--- TASK DIRECTIONS ---
Whenever a line in the records below holds the string "agent", copy it out.

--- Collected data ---
━━━━━━━━━━━━━━━━━━━━
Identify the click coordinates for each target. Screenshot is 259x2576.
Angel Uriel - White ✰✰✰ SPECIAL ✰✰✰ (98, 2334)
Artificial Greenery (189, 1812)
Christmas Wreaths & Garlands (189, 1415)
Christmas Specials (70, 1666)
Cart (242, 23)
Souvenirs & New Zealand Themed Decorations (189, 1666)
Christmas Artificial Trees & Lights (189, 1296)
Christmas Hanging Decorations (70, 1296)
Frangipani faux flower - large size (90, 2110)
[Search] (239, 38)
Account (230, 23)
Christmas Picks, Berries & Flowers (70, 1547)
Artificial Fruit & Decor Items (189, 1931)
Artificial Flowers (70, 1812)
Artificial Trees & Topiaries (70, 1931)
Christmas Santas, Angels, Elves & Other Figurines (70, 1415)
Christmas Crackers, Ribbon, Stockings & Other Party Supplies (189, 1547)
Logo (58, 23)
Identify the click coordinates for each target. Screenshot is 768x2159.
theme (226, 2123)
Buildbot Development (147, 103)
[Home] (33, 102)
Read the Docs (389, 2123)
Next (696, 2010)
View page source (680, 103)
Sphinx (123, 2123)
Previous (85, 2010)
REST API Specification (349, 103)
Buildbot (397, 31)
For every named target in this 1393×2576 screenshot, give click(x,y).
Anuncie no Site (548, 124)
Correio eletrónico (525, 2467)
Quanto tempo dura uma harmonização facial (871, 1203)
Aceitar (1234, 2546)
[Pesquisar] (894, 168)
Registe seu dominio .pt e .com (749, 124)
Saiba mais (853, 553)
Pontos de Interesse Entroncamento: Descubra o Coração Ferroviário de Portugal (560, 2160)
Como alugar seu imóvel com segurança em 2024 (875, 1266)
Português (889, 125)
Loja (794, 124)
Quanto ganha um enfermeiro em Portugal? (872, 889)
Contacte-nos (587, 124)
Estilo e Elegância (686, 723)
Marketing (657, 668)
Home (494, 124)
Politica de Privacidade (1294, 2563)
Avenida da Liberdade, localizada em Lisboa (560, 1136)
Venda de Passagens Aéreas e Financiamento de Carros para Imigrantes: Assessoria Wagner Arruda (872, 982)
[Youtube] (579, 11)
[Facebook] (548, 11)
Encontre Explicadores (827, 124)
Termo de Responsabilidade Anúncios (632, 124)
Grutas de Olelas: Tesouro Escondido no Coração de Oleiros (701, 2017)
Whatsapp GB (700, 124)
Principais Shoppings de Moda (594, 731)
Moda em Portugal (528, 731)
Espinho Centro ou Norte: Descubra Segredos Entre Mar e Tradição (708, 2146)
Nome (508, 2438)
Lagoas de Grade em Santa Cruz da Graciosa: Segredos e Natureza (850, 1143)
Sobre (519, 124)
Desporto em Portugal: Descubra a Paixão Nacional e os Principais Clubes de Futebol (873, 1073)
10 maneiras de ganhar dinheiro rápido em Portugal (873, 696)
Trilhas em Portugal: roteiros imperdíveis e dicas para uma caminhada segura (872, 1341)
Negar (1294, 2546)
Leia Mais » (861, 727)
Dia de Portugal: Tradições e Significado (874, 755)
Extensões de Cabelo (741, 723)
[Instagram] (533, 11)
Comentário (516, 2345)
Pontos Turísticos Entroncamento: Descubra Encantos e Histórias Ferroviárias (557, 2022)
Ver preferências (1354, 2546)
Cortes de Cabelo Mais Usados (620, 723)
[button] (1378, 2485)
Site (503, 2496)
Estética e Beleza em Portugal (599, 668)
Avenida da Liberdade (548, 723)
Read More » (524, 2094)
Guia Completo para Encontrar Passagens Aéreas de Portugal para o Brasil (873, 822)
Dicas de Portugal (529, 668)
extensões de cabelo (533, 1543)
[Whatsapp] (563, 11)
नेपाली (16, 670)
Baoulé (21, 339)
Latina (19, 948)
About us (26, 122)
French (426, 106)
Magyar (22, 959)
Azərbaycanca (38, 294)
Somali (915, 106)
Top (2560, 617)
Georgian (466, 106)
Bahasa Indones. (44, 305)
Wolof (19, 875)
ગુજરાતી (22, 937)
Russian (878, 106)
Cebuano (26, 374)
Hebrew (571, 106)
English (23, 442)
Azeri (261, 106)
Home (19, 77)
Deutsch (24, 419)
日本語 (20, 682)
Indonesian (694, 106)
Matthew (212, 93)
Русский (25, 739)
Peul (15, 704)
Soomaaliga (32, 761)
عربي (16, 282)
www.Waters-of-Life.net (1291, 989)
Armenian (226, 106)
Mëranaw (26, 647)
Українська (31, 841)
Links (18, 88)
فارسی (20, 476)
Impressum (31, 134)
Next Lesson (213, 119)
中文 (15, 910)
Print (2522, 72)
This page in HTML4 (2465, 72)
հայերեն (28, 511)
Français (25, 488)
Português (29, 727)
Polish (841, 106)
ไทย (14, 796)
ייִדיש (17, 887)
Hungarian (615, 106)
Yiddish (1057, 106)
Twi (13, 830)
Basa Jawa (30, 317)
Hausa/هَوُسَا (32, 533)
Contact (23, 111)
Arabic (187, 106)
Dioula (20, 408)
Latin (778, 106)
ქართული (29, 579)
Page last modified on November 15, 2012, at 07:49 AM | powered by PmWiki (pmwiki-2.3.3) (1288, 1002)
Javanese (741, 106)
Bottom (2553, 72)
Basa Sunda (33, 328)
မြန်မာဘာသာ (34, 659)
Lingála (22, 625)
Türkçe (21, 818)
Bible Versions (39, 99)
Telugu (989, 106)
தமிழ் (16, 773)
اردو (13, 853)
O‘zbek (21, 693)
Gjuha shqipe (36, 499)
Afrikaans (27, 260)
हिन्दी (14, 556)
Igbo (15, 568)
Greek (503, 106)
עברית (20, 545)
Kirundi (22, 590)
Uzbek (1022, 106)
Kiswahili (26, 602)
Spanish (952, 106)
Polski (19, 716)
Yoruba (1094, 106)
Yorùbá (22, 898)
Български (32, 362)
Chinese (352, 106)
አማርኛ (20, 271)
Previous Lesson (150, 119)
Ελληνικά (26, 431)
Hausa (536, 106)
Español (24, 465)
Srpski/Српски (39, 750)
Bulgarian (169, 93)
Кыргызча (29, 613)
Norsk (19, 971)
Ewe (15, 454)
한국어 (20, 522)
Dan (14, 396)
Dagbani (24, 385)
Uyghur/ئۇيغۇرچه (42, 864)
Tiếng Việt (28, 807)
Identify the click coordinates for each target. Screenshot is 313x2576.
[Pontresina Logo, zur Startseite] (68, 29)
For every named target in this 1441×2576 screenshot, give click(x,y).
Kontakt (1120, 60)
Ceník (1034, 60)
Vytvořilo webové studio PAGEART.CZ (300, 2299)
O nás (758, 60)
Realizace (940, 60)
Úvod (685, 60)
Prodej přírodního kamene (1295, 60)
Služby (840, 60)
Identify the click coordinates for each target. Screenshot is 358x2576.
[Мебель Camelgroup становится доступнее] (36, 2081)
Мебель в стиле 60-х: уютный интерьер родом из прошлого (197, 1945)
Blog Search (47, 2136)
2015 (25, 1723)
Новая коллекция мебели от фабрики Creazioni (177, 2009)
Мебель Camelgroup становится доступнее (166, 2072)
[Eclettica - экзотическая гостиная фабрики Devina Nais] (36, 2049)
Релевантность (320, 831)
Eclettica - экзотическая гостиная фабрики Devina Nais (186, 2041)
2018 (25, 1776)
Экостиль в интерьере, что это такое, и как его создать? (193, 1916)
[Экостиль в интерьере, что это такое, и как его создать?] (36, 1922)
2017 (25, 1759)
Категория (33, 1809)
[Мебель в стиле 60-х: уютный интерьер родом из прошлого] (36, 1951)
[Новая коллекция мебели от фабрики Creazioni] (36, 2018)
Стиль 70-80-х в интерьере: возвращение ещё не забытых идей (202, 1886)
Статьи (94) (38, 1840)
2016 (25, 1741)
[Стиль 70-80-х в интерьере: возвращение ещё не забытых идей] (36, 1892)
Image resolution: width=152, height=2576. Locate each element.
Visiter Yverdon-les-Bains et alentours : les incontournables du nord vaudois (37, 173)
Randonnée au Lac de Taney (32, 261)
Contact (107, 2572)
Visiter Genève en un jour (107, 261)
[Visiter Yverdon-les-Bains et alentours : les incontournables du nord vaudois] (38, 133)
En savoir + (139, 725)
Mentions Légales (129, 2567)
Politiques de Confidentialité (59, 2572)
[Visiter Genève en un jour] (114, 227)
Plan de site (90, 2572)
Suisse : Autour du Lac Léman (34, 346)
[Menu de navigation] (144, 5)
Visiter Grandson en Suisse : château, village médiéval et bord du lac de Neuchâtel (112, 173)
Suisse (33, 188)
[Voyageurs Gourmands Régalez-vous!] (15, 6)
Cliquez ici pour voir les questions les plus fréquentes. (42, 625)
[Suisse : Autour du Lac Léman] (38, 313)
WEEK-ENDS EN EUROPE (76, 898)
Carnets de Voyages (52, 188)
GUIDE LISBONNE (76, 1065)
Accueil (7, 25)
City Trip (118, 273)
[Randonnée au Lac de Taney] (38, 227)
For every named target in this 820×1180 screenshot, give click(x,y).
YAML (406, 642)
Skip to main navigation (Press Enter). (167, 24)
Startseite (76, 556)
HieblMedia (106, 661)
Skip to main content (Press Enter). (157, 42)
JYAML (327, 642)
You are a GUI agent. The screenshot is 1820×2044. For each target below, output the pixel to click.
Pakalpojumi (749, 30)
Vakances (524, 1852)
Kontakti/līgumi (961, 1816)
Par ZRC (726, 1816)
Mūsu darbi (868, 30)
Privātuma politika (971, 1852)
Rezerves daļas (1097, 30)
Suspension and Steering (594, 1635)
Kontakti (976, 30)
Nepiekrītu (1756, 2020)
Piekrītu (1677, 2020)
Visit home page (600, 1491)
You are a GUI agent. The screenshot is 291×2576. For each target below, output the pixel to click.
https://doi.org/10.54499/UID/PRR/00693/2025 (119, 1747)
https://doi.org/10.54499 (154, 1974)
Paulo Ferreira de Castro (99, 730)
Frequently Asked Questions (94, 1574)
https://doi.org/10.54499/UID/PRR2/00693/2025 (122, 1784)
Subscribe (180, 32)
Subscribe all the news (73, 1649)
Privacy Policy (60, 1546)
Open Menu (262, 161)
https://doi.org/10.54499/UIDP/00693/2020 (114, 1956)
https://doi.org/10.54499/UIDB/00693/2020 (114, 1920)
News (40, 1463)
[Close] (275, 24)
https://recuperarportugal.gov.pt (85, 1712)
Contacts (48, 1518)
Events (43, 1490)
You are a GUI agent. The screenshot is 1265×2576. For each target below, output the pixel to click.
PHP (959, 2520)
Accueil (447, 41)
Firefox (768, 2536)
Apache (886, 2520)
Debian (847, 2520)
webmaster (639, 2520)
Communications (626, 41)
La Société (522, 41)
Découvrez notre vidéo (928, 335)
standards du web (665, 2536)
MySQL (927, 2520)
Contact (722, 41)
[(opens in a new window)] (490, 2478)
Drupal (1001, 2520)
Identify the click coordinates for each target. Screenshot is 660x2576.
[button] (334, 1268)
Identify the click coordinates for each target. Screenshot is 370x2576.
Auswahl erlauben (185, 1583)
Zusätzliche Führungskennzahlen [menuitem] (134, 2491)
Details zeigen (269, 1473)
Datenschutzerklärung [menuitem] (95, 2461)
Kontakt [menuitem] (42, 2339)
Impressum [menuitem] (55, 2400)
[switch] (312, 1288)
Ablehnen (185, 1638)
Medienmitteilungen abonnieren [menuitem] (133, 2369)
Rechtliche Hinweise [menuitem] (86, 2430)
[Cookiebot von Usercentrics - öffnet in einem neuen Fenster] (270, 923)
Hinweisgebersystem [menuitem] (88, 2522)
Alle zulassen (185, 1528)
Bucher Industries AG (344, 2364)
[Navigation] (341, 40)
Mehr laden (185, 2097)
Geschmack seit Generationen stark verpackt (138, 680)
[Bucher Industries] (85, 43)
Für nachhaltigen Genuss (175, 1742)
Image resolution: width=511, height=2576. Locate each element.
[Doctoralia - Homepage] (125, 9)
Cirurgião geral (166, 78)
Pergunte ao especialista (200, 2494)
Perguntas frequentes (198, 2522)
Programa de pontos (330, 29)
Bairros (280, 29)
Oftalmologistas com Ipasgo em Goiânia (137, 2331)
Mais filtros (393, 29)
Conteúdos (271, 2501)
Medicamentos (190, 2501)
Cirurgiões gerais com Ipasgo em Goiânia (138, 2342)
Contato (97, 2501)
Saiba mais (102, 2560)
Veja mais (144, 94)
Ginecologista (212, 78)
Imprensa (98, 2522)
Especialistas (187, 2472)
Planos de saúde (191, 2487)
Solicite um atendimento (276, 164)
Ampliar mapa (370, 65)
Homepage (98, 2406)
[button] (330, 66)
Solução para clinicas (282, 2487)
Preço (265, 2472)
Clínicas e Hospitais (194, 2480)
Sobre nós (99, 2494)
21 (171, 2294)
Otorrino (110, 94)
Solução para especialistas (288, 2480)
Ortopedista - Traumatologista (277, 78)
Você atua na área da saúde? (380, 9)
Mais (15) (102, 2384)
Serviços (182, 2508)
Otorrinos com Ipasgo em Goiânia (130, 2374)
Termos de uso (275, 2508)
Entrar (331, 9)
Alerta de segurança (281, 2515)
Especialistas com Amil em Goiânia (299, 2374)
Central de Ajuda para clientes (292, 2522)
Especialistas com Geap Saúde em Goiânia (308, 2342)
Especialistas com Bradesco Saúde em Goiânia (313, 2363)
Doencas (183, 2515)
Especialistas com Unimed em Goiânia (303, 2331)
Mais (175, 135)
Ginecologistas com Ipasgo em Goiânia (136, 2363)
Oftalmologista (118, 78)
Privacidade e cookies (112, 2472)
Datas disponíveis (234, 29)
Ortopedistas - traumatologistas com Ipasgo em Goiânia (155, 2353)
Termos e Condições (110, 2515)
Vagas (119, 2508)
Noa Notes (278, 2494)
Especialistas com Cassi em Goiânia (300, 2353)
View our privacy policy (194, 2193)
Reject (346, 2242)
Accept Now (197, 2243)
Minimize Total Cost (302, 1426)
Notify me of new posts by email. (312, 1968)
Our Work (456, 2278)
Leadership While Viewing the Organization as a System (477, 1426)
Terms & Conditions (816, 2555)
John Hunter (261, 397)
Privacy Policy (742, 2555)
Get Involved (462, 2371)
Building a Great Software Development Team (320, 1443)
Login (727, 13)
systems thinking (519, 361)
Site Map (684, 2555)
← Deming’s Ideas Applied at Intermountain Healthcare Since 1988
━━━━━━━━━━━━━━━━━━━━
--- REPLY TO THE TASK ---
You are a GUI agent. The screenshot is 1820×2044. For each target below, output the pixel to click.
You are a GUI agent. The screenshot is 291×2576. For each target below, output the pixel to click.
You are a GUI agent. The screenshot is 1265×2576. For each target below, output the pixel to click.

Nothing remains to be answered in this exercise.